Ao que consta, Maria Bonitanunca sofreu violência de Lampião. No entanto, o cangaceiro violentou muitas meninas. Negreiros conta que ele "tinha intenso prazer (....) de estuprar uma mulher, enquanto ela chorava". Ele e seu bando costumam fazer estupros coletivos e, na avaliação deles, "porque as mulheres queriam".
Maria Bonita e Lampião chegaram a ter uma filha, Expedita, nascida em setembro de 1931. Dias após o parto, a menina foi entregue a um casal de vaqueiros em Sergipe. Há relatos de que Lampião, incomodado com o choro da criança, chegou a cogitar matá-la. Todas as cangaceiras eram obrigadas a entregar seus bebês ainda recém-nascidos, geralmente a fazendeiros, juízes ou padres.

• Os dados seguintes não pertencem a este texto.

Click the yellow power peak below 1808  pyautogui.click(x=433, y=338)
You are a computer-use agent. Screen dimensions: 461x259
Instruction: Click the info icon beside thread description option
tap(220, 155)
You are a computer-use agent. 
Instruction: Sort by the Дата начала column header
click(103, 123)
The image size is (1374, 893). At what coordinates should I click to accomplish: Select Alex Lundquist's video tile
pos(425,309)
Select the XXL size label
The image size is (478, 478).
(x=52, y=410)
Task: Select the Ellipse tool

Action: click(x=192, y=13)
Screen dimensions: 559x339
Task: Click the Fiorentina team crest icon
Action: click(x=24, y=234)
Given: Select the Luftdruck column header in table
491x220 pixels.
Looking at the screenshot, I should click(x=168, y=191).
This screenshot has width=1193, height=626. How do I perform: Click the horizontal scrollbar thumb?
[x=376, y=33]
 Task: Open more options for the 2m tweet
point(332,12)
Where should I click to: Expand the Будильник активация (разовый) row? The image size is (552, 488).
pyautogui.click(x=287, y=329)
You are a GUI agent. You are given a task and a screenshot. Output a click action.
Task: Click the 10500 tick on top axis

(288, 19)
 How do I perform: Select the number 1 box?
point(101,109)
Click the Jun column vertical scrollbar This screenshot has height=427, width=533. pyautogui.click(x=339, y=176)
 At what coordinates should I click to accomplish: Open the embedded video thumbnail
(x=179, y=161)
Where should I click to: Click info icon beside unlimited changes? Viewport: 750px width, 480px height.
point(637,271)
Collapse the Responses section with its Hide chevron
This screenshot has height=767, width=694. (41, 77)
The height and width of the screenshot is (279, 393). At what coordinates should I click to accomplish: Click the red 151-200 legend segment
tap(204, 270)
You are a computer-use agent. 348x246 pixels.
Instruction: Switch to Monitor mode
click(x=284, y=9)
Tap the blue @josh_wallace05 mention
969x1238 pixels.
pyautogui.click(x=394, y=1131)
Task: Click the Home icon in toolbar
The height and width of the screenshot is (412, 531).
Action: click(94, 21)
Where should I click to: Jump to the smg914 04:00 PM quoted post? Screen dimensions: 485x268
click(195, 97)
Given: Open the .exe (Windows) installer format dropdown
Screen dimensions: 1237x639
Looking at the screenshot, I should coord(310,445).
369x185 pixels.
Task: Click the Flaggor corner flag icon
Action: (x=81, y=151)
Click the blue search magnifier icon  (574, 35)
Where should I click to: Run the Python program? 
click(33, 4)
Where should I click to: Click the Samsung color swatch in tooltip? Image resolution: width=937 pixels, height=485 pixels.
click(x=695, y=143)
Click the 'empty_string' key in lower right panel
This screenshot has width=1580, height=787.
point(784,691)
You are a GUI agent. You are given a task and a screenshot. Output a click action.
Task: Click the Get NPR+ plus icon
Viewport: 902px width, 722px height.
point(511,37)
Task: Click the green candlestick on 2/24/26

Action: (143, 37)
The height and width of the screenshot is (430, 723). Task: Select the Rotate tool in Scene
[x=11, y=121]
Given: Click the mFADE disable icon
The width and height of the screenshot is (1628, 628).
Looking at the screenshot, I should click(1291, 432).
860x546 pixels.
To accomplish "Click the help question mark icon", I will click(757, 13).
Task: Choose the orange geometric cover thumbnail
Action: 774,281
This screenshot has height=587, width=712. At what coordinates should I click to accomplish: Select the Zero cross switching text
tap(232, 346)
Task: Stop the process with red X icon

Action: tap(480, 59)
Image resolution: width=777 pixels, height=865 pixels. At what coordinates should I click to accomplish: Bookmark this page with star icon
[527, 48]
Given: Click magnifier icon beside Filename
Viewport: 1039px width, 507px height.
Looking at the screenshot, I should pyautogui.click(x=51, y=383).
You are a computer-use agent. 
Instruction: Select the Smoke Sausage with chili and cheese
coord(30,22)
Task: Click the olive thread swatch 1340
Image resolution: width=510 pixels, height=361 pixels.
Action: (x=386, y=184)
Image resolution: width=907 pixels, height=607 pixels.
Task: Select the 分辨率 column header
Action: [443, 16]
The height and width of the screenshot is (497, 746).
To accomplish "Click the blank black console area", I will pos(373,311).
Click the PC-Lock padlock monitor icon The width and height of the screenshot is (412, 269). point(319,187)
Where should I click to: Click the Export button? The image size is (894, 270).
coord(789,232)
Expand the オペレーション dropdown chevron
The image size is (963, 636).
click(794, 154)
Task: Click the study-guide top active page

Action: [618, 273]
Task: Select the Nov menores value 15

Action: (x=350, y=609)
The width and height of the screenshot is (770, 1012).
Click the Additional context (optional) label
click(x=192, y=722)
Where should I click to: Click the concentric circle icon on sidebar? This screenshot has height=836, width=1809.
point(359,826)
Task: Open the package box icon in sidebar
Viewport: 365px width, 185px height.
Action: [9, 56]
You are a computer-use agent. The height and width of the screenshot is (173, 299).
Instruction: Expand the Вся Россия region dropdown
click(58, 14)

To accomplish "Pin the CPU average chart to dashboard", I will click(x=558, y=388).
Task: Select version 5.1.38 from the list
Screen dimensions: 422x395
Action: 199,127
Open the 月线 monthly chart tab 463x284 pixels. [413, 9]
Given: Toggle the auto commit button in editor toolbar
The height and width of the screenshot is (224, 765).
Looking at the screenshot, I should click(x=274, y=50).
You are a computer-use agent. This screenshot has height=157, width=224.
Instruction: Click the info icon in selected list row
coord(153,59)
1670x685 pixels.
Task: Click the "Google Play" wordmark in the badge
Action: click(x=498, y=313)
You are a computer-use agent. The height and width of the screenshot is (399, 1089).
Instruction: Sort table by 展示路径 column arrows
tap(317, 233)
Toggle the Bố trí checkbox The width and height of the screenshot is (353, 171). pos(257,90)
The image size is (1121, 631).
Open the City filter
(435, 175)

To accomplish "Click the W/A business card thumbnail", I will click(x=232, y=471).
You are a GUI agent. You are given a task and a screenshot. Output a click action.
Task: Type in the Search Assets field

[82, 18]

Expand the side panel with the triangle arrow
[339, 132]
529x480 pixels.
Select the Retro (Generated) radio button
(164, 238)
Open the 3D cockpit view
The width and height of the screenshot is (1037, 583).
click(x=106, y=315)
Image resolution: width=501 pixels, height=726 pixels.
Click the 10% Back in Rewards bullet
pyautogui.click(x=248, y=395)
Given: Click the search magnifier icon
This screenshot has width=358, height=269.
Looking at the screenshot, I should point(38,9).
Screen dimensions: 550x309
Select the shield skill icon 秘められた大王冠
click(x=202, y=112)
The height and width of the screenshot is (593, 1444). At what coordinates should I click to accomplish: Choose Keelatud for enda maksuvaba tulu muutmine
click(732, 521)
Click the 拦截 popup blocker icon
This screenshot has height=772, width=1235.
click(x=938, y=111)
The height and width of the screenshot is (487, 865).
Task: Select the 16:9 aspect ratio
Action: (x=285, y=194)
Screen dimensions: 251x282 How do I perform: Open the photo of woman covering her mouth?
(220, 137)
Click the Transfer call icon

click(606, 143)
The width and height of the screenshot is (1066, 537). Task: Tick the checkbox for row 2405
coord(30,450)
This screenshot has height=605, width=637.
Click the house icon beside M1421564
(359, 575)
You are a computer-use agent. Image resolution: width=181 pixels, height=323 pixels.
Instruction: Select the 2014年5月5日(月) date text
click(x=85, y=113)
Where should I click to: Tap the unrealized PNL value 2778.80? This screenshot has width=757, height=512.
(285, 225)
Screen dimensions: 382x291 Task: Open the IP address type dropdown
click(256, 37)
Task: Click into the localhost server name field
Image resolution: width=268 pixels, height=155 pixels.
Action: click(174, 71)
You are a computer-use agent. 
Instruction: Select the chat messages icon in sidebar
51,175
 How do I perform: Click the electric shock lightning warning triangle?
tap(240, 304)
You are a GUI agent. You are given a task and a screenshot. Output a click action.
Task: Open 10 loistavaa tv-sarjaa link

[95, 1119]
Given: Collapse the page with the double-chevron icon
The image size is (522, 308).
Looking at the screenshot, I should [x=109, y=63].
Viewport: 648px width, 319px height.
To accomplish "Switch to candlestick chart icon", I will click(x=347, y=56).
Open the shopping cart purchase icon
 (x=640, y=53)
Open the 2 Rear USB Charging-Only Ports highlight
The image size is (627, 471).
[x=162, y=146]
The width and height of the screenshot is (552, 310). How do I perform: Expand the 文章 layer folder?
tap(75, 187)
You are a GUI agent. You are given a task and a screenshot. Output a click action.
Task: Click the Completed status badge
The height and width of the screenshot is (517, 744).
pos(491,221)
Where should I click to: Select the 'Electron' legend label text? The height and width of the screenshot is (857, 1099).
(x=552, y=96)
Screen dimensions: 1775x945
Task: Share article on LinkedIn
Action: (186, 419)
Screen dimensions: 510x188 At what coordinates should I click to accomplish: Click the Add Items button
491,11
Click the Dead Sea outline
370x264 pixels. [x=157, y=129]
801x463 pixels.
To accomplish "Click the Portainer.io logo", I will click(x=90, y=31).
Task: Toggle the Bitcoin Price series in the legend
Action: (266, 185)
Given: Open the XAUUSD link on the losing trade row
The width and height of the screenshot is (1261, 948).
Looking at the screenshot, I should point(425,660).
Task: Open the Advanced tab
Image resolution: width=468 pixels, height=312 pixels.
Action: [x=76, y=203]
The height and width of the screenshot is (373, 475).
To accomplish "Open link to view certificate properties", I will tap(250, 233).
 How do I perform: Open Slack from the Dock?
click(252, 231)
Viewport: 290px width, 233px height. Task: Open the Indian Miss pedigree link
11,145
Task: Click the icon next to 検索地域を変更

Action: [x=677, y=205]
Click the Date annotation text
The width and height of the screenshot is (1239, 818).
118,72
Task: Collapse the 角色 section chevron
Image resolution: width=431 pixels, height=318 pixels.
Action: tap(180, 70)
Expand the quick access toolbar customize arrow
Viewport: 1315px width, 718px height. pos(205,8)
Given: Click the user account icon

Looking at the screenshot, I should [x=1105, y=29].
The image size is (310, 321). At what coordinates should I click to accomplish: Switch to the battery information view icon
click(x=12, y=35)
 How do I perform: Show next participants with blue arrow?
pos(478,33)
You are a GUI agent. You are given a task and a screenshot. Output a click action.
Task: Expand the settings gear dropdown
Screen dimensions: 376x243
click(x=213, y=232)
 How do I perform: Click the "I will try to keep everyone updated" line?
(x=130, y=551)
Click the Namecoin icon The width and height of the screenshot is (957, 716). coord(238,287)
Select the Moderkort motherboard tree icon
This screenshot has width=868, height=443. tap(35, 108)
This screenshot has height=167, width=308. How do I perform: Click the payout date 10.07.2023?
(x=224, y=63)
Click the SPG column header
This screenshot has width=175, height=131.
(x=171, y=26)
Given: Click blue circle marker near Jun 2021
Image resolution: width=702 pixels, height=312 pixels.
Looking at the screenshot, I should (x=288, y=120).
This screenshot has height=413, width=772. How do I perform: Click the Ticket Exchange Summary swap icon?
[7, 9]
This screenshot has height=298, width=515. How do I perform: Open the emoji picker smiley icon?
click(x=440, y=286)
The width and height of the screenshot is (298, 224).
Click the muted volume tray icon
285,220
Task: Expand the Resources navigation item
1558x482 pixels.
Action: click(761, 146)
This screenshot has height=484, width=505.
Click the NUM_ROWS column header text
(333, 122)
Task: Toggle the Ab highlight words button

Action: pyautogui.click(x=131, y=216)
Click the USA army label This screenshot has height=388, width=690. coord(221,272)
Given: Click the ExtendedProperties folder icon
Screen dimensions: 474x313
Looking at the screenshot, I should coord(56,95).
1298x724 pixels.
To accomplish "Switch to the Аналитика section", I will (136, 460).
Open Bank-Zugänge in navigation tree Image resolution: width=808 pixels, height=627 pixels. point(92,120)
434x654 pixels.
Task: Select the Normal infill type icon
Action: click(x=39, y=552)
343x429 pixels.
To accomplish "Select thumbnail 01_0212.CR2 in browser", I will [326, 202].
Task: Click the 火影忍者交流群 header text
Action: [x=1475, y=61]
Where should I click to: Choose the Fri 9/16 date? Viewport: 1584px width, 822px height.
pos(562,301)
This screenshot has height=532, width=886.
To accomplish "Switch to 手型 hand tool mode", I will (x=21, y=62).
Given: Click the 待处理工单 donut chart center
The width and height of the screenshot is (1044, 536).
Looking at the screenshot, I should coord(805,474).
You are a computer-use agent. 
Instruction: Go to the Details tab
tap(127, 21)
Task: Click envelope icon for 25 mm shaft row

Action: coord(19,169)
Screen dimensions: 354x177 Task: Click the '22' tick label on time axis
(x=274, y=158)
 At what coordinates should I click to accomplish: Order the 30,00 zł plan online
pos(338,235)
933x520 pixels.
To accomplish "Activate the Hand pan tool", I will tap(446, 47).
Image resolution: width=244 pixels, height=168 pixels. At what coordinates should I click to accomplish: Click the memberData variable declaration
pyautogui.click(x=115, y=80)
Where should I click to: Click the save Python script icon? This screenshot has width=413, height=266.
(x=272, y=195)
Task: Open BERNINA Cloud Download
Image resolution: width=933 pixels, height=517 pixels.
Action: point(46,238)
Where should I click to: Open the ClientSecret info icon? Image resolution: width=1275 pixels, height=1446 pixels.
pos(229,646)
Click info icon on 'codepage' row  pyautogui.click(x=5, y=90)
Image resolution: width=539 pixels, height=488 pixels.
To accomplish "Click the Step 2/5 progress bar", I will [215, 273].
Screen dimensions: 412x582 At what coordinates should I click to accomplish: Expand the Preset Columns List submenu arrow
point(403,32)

Maria exibia algumas das joias mais caras que já circularam pelo sertão: "Em volta do pescoço, exibia sete correntes de ouro (que pertenceram a uma baronesa alagoana, cuja casa fora assaltada por Lampião)".
"As mãos traziam anéis em quase todos os dedos. Reluzentes brincos de ouro faziam conjunto com um broche do mesmo material, fixado ao tecido da vestimenta ou à jabiraca, o lenço de seda usado junto aos colares", conta Negreiros.
O cabelo ficava protegido por chapéus de feltro enfeitados com moedas, botões e medalhas de ouro. Carregava um punhal de 32 centímetros, feito de prata, marfim e ônix, um binóculo alemão e se perfumava com Fleurs d'Amour, da marca francesa Roger & Gallet. Empunhava um revólver Colt calibre 38 e, no bornal, levava maquiagem, sabonete e perfume.
O fim de Maria Bonita foi brutal. Ela foi executada sem possibilidade de defesa durante uma emboscada policial. Além de ser alvejada, teve a cabeça decepada ainda em vida. Seu corpo teria sido "abandonado com as pernas abertas e um pedaço de madeira enfiado na vagina", conta o livro.
Sua morte, porém, não apagou sua história. Pelo contrário, consolidou sua imagem como um ícone da cultura popular brasileira, eternizando seu nome para além do anonimato reservado a tantas outras mulheres do sertão.